GIVEN RECORDS:
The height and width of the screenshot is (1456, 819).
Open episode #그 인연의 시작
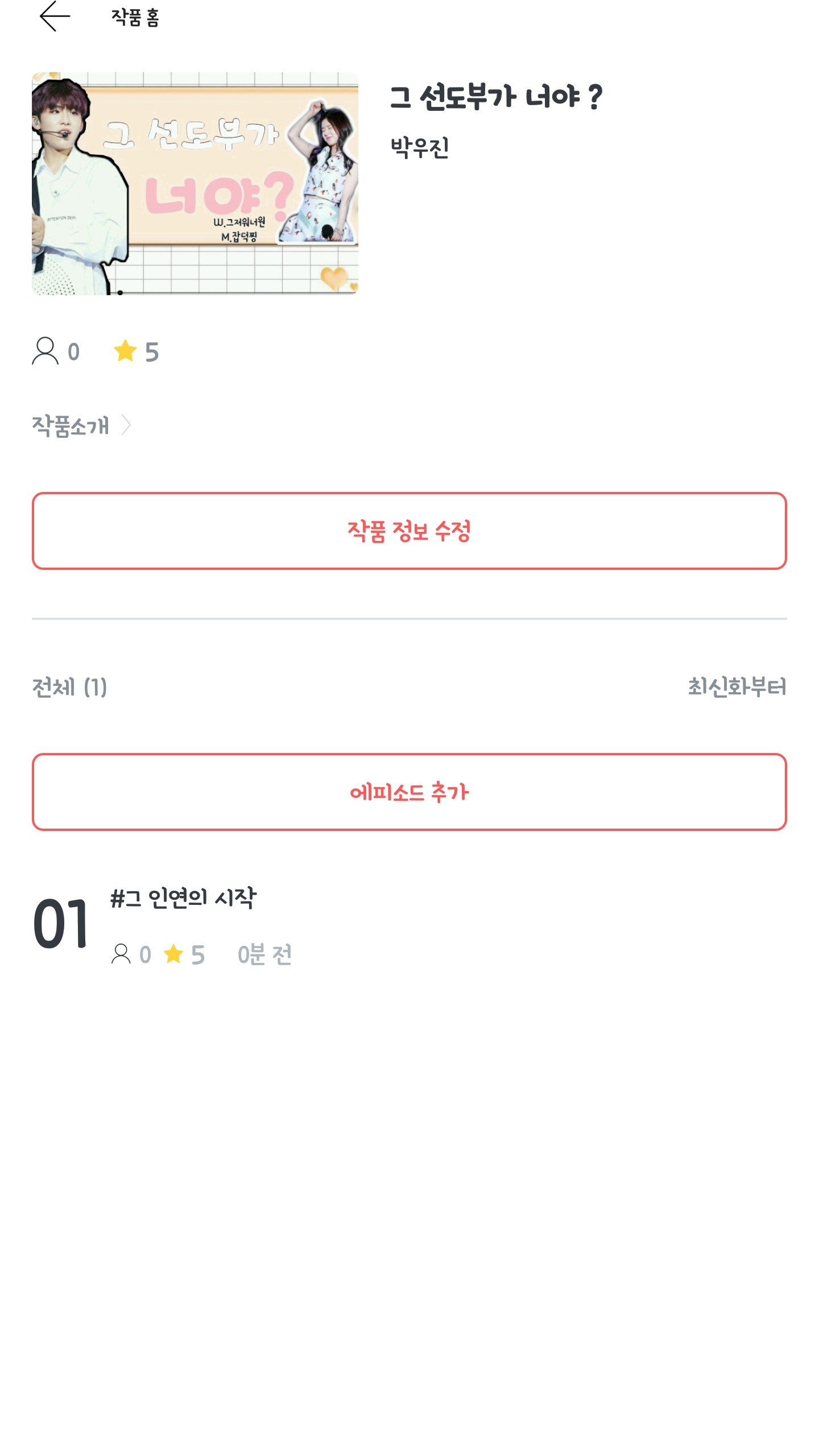[183, 898]
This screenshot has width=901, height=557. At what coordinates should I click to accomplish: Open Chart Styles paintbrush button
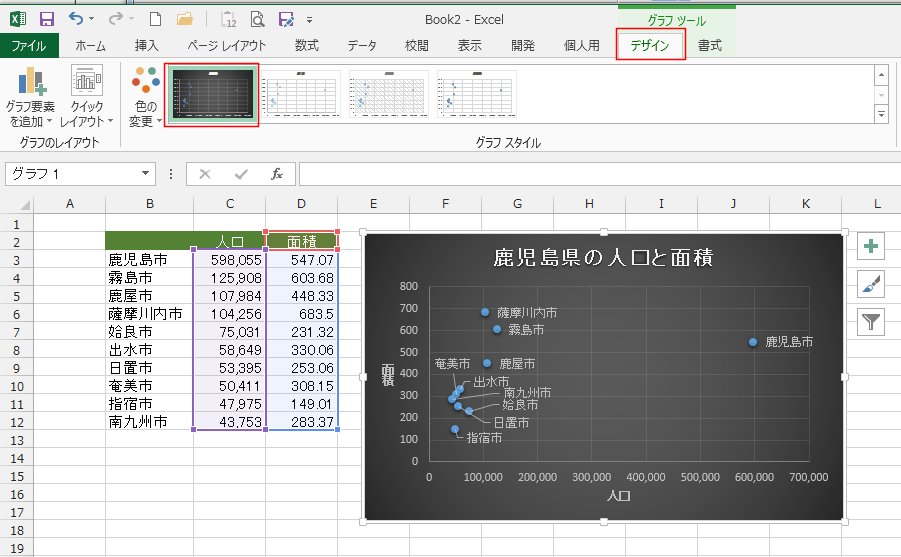pyautogui.click(x=872, y=285)
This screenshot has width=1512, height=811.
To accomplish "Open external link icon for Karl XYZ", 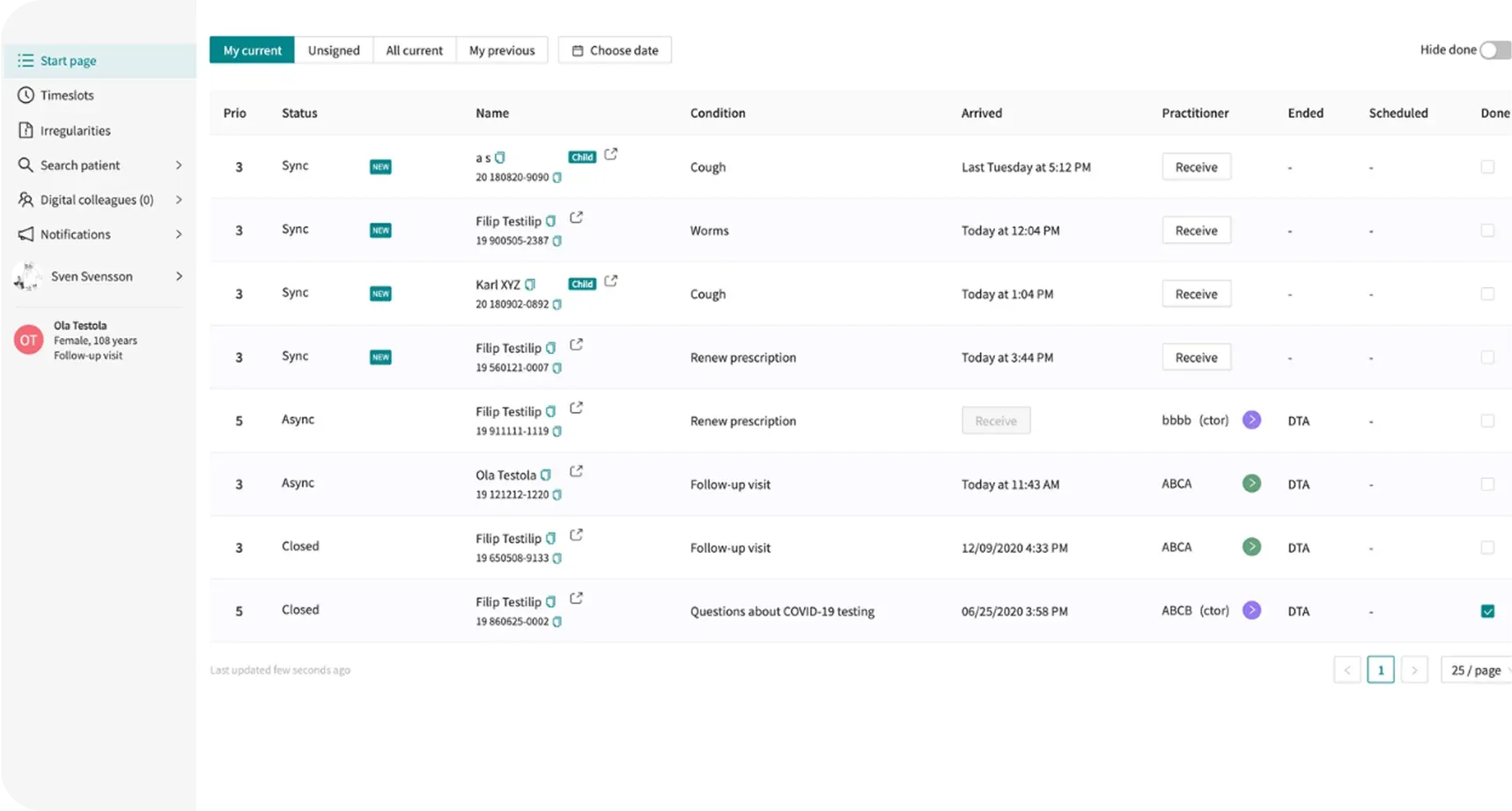I will (610, 281).
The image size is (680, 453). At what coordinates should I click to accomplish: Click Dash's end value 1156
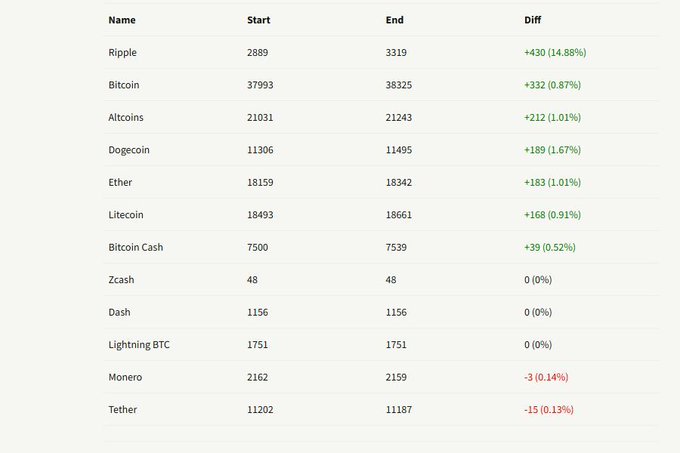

REQUEST: Repeat the rows above verbatim, starting from the first line and going on through the line with "pyautogui.click(x=872, y=285)". Include that line and omit the pictures.

FINAL RESULT:
The height and width of the screenshot is (1456, 819).
Open episode #그 인연의 시작
[183, 898]
This screenshot has width=901, height=557. At what coordinates should I click to accomplish: Open Chart Styles paintbrush button
pyautogui.click(x=872, y=285)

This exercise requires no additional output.